### Directions
No line before the one containing "Where should I click to: Click the undo" is to be output; retype exactly that line and all lines that follow it to the end of the records.

== Segment start ==

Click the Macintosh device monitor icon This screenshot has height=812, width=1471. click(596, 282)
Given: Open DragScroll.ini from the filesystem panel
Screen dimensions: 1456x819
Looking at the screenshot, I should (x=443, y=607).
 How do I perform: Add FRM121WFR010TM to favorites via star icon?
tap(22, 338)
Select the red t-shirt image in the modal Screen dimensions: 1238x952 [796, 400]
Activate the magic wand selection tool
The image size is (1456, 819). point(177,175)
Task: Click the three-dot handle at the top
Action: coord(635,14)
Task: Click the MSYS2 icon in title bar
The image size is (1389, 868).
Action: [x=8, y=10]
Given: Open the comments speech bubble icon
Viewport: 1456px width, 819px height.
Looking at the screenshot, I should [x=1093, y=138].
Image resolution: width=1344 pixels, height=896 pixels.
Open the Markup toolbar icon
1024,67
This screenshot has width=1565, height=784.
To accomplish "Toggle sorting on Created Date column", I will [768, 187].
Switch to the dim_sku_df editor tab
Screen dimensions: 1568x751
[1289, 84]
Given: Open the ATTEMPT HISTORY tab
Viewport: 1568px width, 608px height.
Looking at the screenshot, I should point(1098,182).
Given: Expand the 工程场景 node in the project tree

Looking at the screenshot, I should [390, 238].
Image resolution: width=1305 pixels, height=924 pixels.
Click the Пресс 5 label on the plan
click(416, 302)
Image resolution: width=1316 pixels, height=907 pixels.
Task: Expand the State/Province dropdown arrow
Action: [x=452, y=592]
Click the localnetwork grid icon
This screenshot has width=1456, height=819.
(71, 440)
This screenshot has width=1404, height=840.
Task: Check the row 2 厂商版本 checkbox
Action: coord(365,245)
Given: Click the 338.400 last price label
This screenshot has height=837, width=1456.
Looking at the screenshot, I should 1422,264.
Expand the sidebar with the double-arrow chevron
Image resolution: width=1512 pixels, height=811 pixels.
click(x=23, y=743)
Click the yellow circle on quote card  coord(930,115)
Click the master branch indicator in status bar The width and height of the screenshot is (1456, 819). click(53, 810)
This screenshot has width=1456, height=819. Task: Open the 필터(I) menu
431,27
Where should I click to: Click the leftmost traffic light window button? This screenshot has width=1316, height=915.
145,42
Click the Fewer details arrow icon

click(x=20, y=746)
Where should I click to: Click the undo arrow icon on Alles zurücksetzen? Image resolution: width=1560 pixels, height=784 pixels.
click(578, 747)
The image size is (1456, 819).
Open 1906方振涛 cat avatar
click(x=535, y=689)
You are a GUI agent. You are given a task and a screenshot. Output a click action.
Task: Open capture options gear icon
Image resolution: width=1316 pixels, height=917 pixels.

== Segment end ==

### Result of this exercise
Where should I click to: Click the undo arrow icon on Alles zurücksetzen? Image resolution: width=1560 pixels, height=784 pixels.
click(578, 747)
The image size is (1456, 819).
Open 1906方振涛 cat avatar
click(x=535, y=689)
You are a GUI agent. You are given a task and a screenshot. Output a click action.
Task: Open capture options gear icon
Image resolution: width=1316 pixels, height=917 pixels.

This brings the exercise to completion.